### Selected passage
JOURNAL OF BUILDING ENGINEERING, vol.75, no.15, pp.1-19, 2023 (SCI-Expanded) identifier

  • Publication Type: Article / Article
  • Volume: 75 Issue: 15
  • Publication Date: 2023
  • Doi Number: 10.1016/j.jobe.2023.107026
  • Journal Indexes: Science Citation Index Expanded (SCI-EXPANDED), Scopus, Compendex, INSPEC
  • Page Numbers: pp.1-19
  • Yıldız Technical University Affiliated: Yes


Ferrochrome slag (FCS) is a by-product of the stainless-steel industry which is mostly discarded in landfills without being efficiently utilized. The production of industrial solid wastes like FCS has been increasing for several decades and escalating the environmental risks associated with them. To address this issue, this study concentrated on the usage of FCS as a partial substitution for blast furnace slag (BS) in manufacturing alkali-activated paste and mortar. BS was replaced with FCS in varying proportions up to 30% (wt.%) and activated with varying Na2O dosages. The fresh, physical, mechanical, and microstructural properties were investigated. The test outcomes indicated that FCS incorporation was beneficial in improving the flowability by consistently reducing both yield stress and plastic viscosity more than 54% and 70%, respectively, when FCS replacement was 30%. Furthermore, the inclusion of FCS alleviated the rapid setting issue of BS- based alkali-activated systems by delaying the setting times. The increase in Na2O concentration remarkably decreased the water absorption, open porosity and capillary sorptivity of the mortars, while no adverse effect was observed on the physical properties of the mortars with the FCS addition. The compressive strength of mortars increased between 152% and 254% when Na2O dosage was increased from 4% to 8%, while strength was mostly preserved with the addition of FCS. The higher Si/Al atomic ratio and the higher pH values was found favorable for the higher compressive strength of the mixes. The primary reaction product was found as C-A-S-H gels, whereas FCS addition increased the crystalline phases and favored the formation of M-A-S-H gels.

### Parts of the exercise
- a) In one to three sentences, explain why the study in the ferrochrome slag abstract chose to use ferrochrome slag as a partial replacement for blast furnace slag.
- b) According to the ferrochrome slag abstract, how much did the compressive strength of the mortars increase when the Na2O dosage was raised from 4% to 8%?
The records have no connection to the ferrochrome slag abstract.

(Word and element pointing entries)

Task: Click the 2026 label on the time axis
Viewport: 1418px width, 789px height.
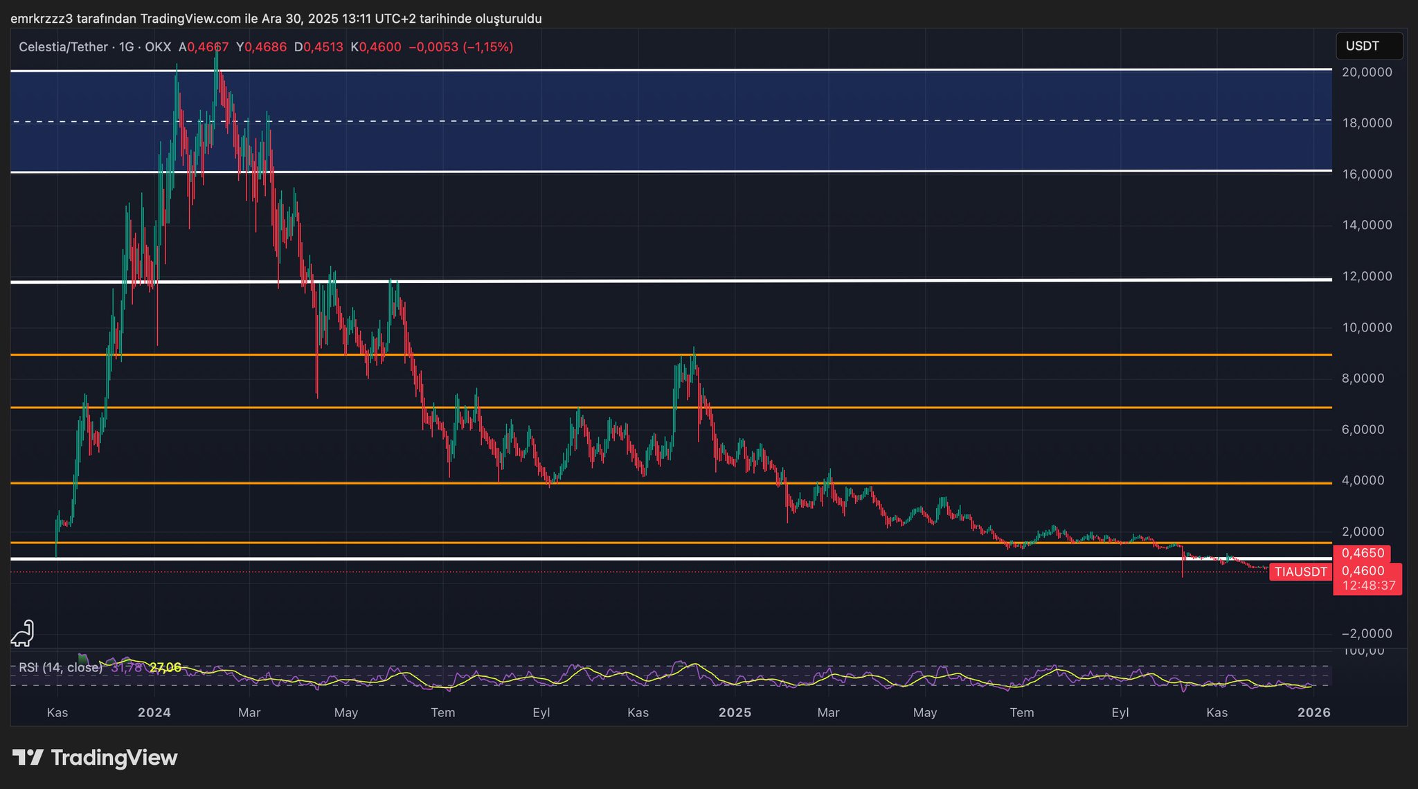Action: 1313,712
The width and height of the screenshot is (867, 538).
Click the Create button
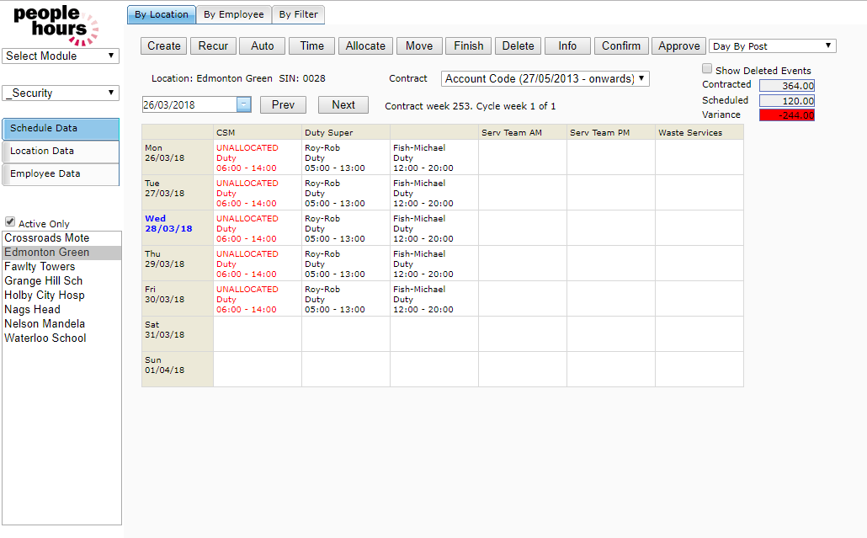[163, 46]
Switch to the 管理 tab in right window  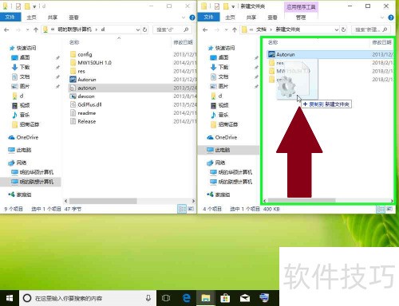(301, 18)
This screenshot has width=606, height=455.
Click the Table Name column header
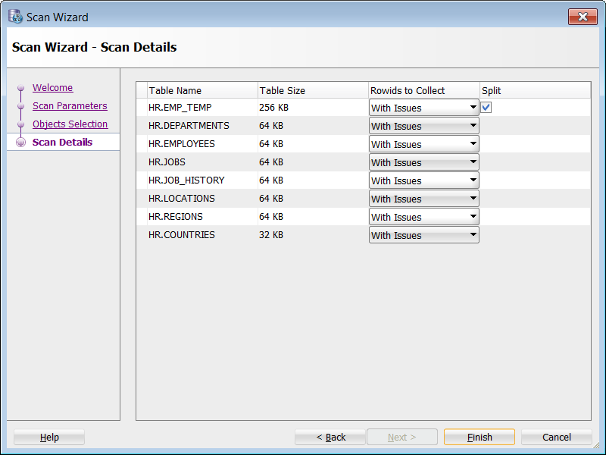201,90
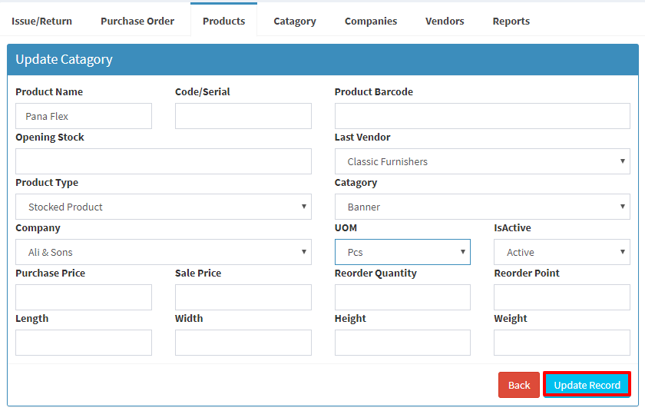
Task: Focus the Product Name field
Action: coord(84,116)
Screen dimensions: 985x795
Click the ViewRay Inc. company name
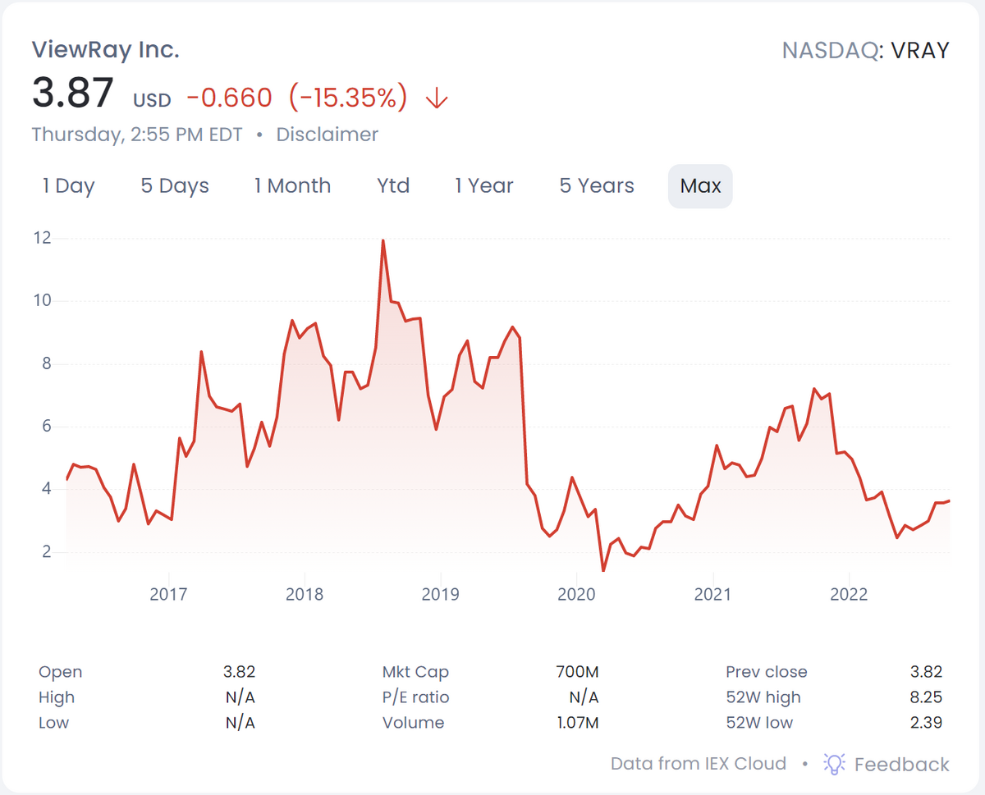106,49
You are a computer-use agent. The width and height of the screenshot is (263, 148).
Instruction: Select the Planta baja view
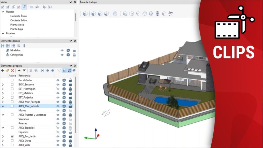tap(17, 29)
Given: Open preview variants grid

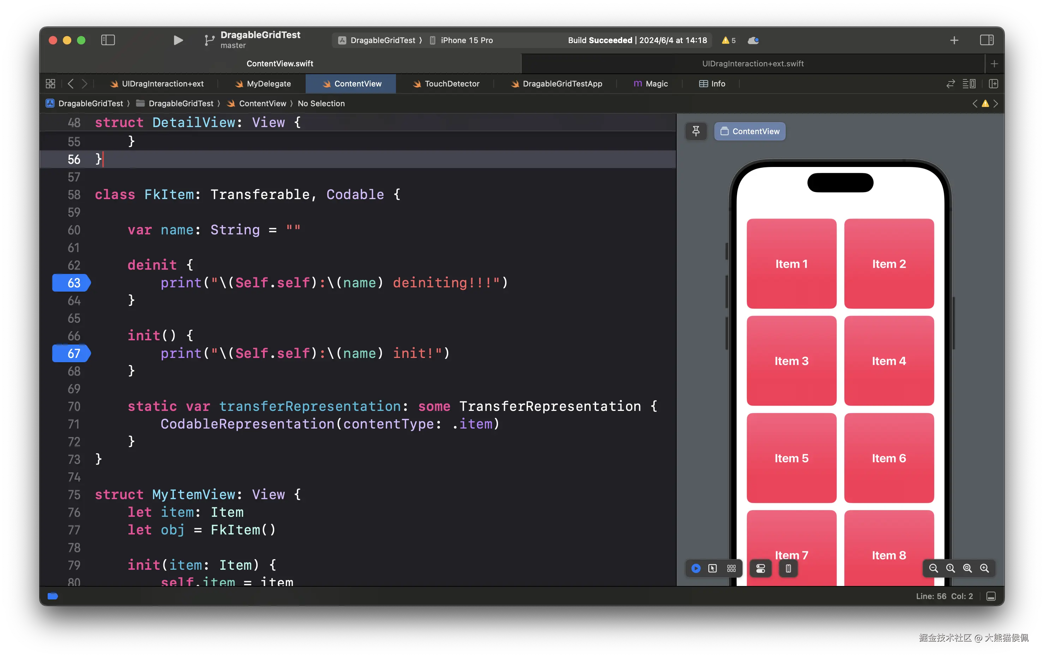Looking at the screenshot, I should [x=731, y=568].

### Responses by task
- a) Ferrochrome slag, a by-product of the stainless-steel industry, is mostly discarded in landfills without being used efficiently. Production of industrial solid wastes like it has been rising for decades, which increases the environmental risks they pose. The study used it in alkali-activated paste and mortar to address this problem.

- b) It increased by between 152% and 254%.